**About this exercise:** Note how many lines in the entries contain the string "menu", then give that number and nothing else.
Material supplied Block Start
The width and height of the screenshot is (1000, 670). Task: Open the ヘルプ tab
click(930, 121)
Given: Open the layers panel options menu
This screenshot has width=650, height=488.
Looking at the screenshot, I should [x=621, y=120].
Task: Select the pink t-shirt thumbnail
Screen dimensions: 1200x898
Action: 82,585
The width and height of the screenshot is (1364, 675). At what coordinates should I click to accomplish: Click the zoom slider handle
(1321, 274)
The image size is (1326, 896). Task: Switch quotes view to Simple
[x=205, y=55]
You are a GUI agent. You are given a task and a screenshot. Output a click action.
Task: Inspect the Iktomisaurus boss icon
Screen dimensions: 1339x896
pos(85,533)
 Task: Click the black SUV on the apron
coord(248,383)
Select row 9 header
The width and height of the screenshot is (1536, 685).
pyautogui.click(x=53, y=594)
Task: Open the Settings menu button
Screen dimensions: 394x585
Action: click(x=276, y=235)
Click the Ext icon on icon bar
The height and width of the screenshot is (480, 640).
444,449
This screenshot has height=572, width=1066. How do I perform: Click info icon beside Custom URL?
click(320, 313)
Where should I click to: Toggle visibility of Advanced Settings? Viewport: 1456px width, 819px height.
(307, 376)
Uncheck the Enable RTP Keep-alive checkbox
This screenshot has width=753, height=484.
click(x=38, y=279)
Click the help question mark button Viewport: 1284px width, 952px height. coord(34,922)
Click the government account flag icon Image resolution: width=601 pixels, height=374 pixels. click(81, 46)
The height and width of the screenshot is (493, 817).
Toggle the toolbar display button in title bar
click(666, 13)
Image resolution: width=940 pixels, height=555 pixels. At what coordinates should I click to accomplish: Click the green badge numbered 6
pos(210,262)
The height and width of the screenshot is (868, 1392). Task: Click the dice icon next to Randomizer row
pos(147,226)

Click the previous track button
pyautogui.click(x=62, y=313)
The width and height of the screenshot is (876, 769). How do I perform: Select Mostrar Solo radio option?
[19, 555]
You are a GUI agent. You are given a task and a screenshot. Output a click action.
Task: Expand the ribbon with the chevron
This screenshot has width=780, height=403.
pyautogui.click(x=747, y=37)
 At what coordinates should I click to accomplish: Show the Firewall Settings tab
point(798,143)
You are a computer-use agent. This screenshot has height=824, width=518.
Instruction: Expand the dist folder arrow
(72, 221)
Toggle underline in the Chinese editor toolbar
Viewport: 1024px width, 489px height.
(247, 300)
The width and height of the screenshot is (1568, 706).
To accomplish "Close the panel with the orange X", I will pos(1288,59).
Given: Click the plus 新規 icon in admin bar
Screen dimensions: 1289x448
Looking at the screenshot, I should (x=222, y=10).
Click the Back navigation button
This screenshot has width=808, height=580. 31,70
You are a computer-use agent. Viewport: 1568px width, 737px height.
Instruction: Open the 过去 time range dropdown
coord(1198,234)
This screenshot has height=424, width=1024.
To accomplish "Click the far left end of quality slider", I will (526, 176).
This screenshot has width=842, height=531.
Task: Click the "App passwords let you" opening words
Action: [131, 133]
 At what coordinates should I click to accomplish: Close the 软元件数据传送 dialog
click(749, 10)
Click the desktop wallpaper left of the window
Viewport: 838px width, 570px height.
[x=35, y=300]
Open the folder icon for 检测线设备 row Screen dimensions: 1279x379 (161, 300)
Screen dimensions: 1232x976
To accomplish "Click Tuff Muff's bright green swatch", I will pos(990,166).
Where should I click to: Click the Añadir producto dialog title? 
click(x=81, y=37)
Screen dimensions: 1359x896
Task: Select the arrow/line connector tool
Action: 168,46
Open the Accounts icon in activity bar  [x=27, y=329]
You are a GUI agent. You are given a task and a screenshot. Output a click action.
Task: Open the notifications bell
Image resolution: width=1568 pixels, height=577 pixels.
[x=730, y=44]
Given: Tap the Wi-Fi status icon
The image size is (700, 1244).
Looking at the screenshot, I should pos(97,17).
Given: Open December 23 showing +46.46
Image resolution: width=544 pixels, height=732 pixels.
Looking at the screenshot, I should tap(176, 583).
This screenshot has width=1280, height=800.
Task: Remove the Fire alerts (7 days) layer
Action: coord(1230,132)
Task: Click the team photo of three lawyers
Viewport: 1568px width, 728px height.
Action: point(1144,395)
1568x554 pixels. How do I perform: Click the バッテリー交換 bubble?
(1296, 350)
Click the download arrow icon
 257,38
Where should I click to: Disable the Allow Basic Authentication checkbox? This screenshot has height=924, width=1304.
Material supplied Block End
**Answer for the task:** 2